LE FOOTING DE RÉCUPÉRATION, INDISPENSABLE !
Le footing de récupération, quand la séance touche à sa fin, peut te sembler accessoire parfois... Je te livre, ici, quelques bonnes raisons de ne pas y échapper…
« - Tu fais ton footing de récup’ ? ». Hum... ça fleurent bon la fin de l’effort, ça ! Mais certains ont du mal à s’imposer ce trotting. Pourtant comme il y a un échauffement pour préparer son corps à la séance, il y a une récupération après-coup pour mieux la digérer.
FAIRE REDESCENDRE PROGRESSIVEMENT LE RYTHME CARDIAQUE.
En fonction de la qualité de ta séance, de son intensité, un petit footing va s'avérer très utile. En effet la récupération musculaire s’active en trottinant. Un drainage musculaire s’effectue, le sang circule mieux et élimine ce qui a été produit pendant l’effort. Donc, fais tourner ton moteur à faible régime pour rendre ce mécanisme possible.
En utilisant à nouveau la filière aérobie, tes muscles se réoxygènent et éliminent plus facilement les déchets produits : les lactates... si tu es vraiment allé vite. Ce trotting permet entre autres de limiter les sensations de courbatures le lendemain. En conclusion « - boucle la boucle de ton entraînement ».
« - JE DIS BIEN « FOOTING DE RÉCUP' ? »
A vrai dire la récup’ dépend de la séance que tu viens d'effectuer. Plus elle a été intense et plus un footing sera nécessaire. Un simple footing en endurance fondamentale ne mérite pas de récupération derrière, à l’inverse du fractionné.

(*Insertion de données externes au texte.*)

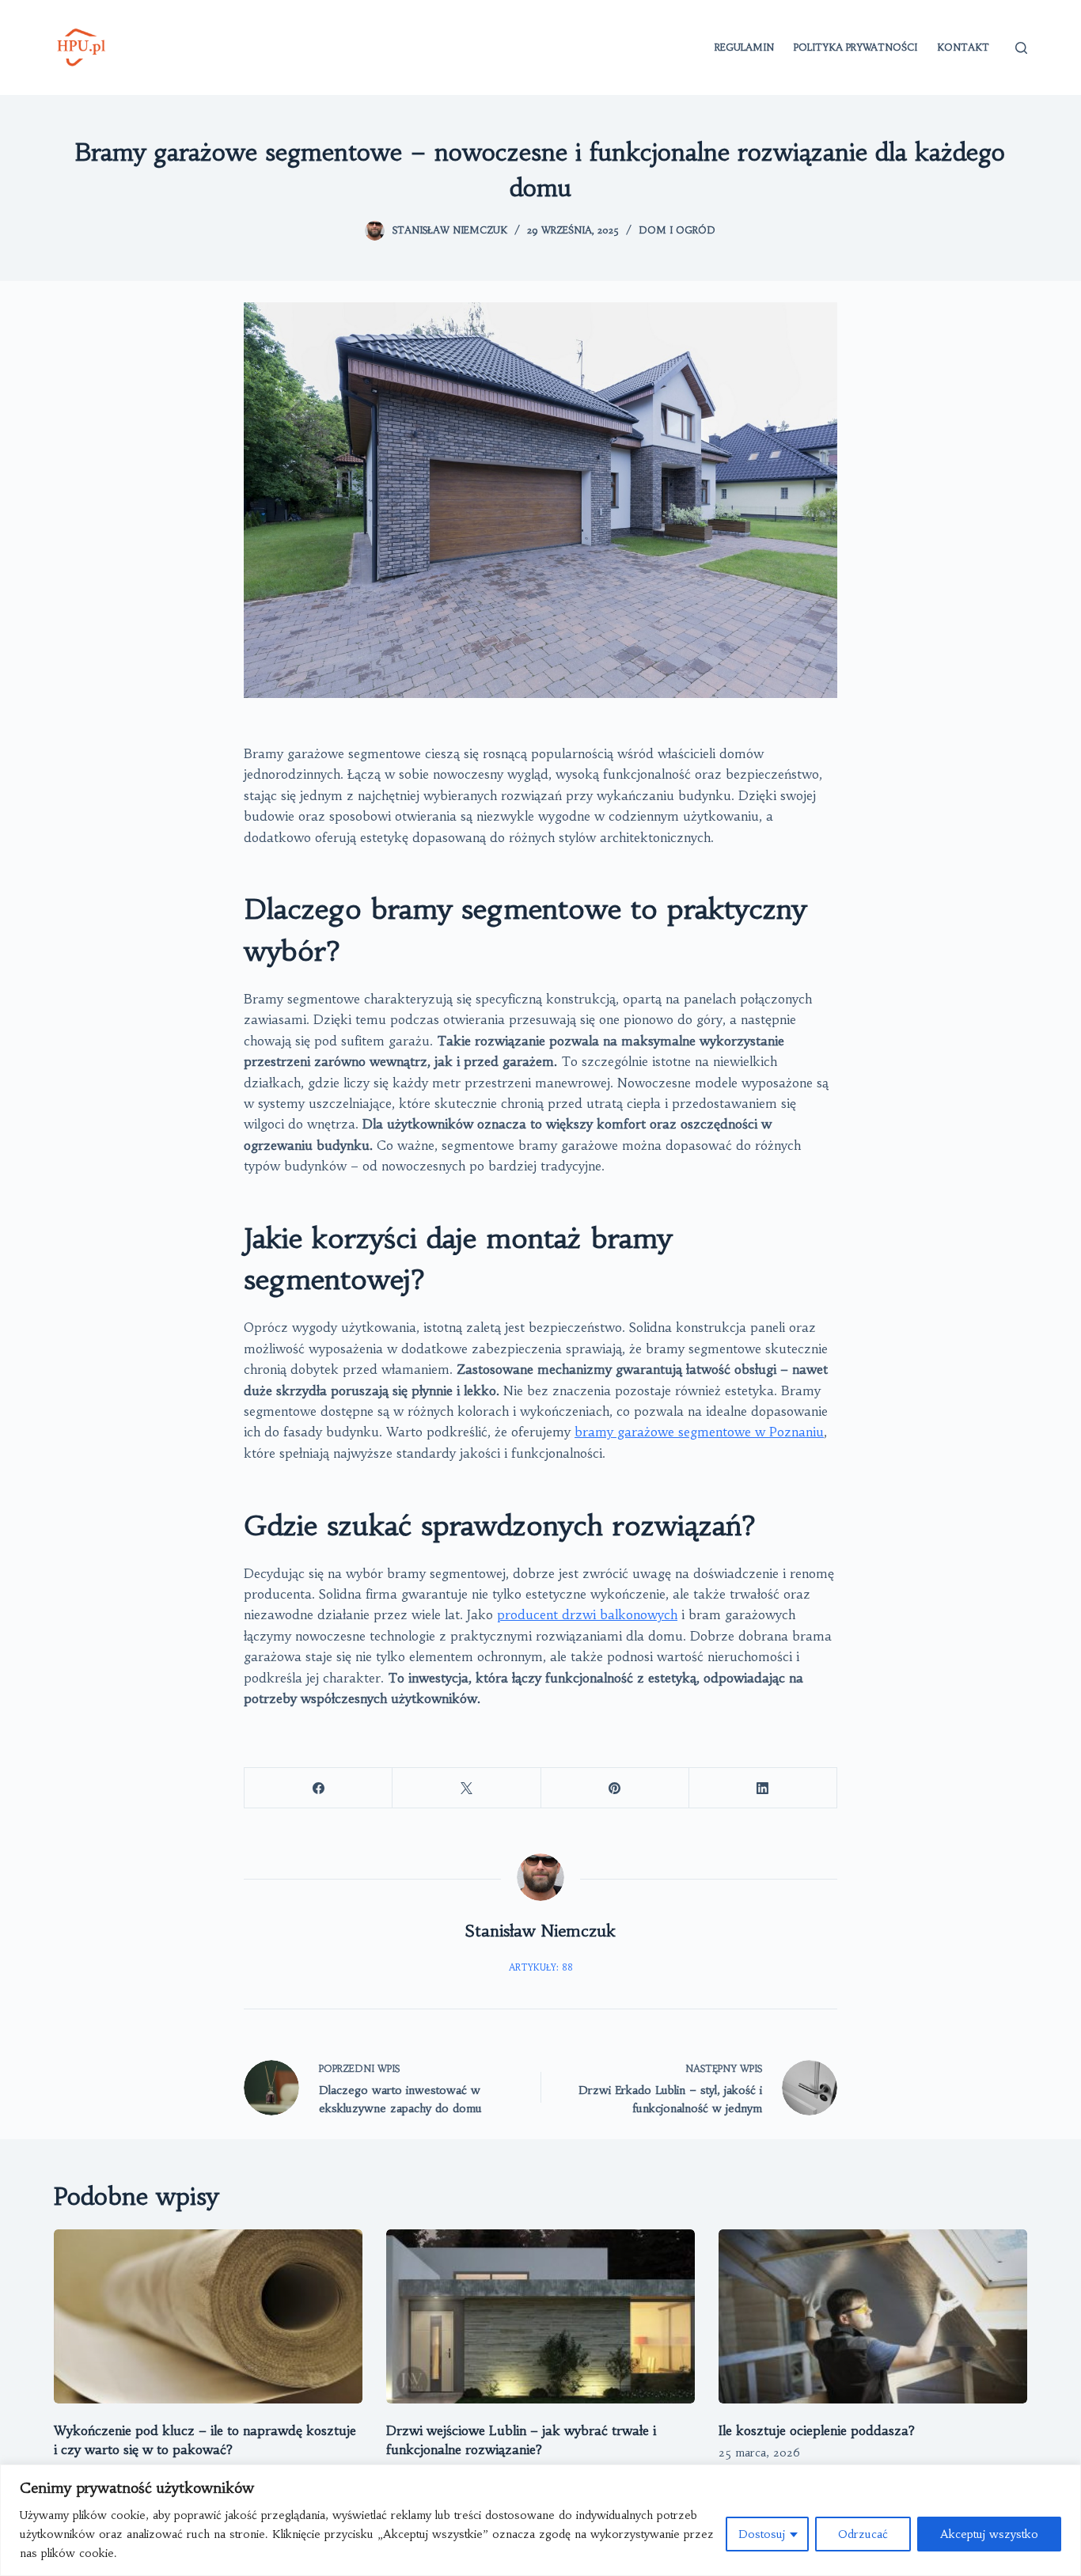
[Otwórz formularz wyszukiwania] (1021, 48)
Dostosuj (761, 2534)
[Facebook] (319, 1788)
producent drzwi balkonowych (587, 1614)
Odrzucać (863, 2534)
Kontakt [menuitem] (963, 47)
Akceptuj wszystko (989, 2534)
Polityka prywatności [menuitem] (855, 47)
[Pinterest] (615, 1788)
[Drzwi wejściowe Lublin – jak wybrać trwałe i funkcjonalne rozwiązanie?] (540, 2316)
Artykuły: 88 (541, 1967)
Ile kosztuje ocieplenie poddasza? (817, 2430)
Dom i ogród (677, 230)
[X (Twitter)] (466, 1788)
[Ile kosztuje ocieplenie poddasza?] (873, 2316)
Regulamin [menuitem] (744, 47)
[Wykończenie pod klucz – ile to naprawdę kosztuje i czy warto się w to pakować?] (208, 2316)
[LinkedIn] (763, 1788)
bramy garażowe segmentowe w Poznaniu (699, 1432)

Il s’agit alors pour toi d’effectuer, sur la pelouse du stade, un footing très léger, le temps de remettre l’activité musculaire en route. Tu dois sentir que tu te remets peu à peu à courir normalement.
Cette récupération dure environ dix minutes, mais elle est encore plus importante après une compétition. Tu peux prendre le temps de souffler après l’arrivée, de décompresser quelques minutes, mais le principe reste le même après une course qu’après une séance. Surtout au vu de l'effort que tu as consenti.

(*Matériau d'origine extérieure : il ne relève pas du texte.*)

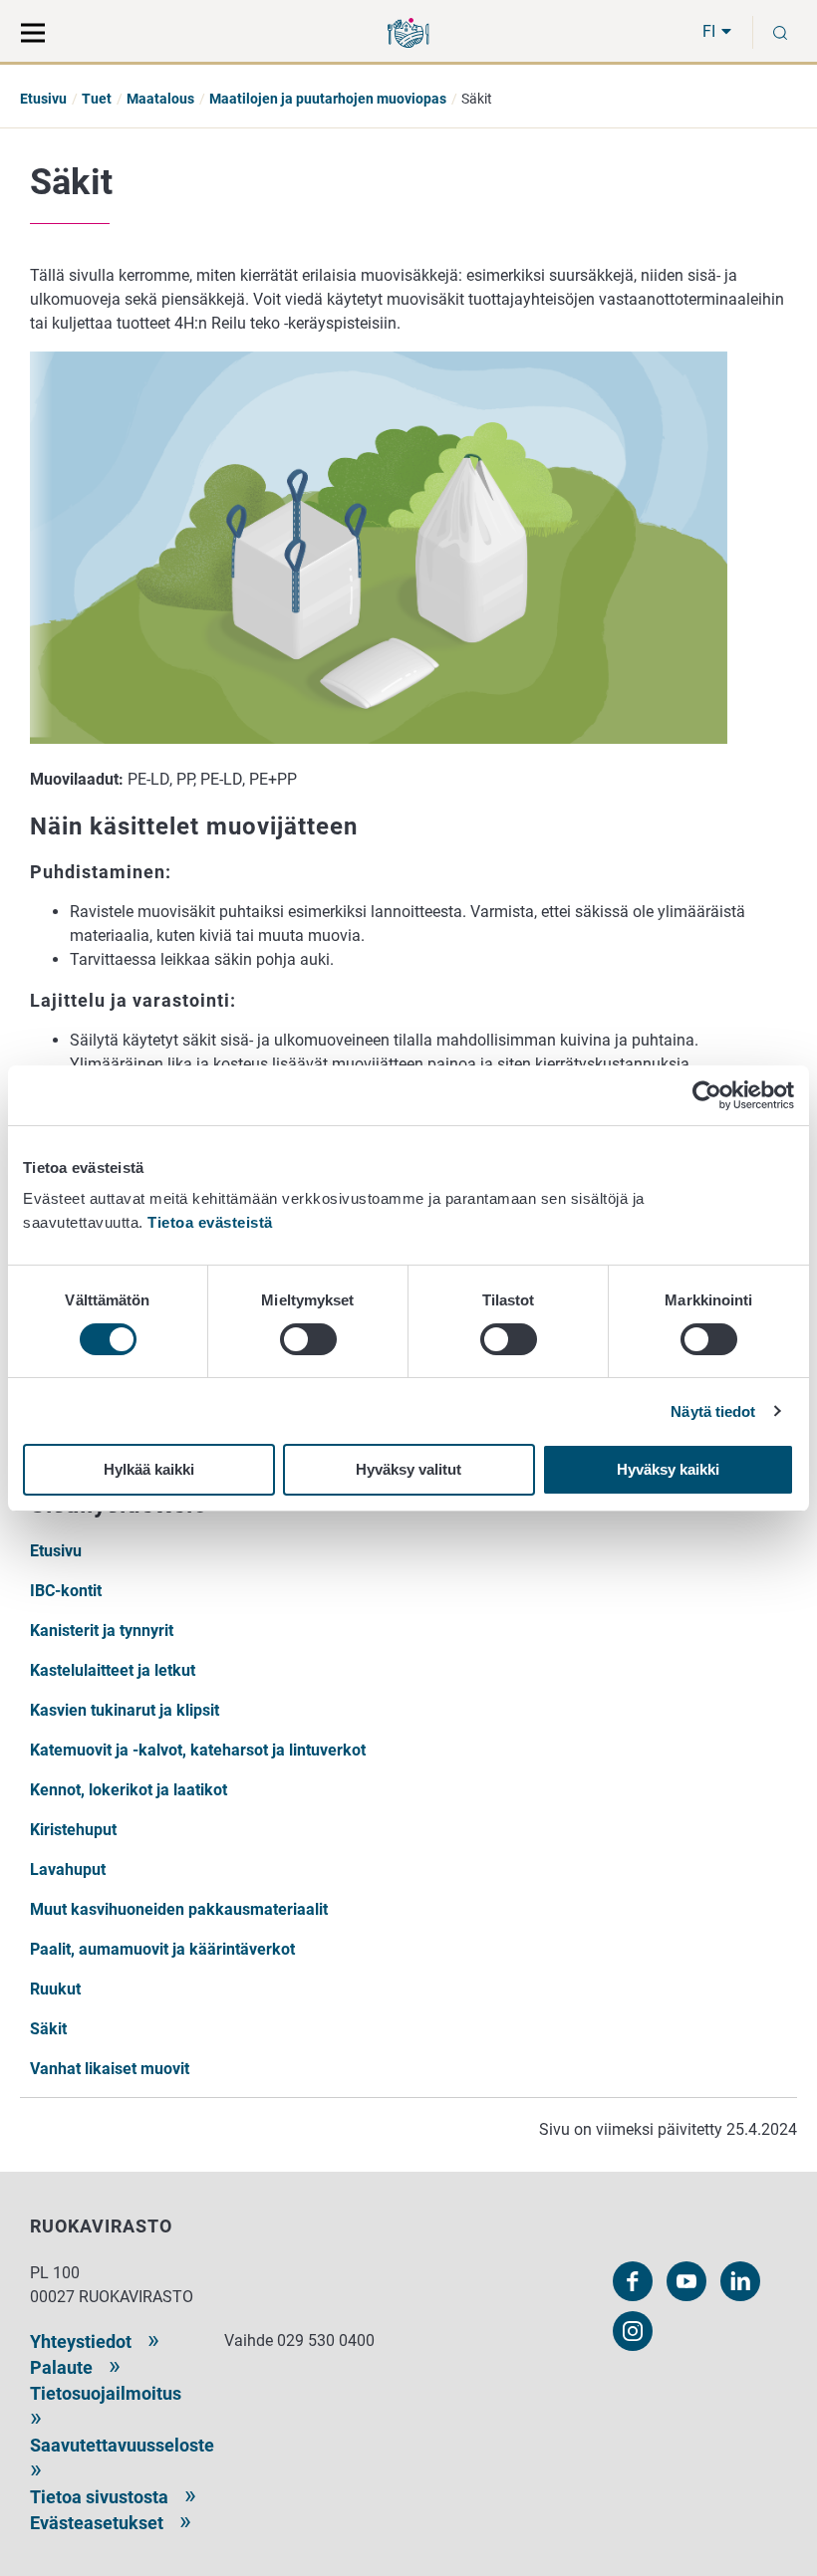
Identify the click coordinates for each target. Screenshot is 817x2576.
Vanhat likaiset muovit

En résumé si la récup’ doit être très lente, elle est très importante.
UNE CONTRE-INDICATION ?
Y' pas d'mal à se faire du bien, même si...
Si une «dommage» physique est survenu pendant ton entraînement, une douleur suffisamment forte pour que tu sois obligé de t'arrêter... mieux vaut éviter.
Encore faut-il que tu fasses la différence entre la douleur musculaire classique liée à l’entraînement, comme une courbature, et ... la blessure.
Là, vaut mieux faire jouer le principe de précaution.
Pour le reste, il te faut intégrer le footing de récup’ comme une réparation du corps suite à ta séance, tout comme tu t'ess imposé un échauffement en amont. L’éviter, c’est surtout te priver d’une possibilité de mieux récupérer de tes effortrs mais également d'éviter les blessures... justement.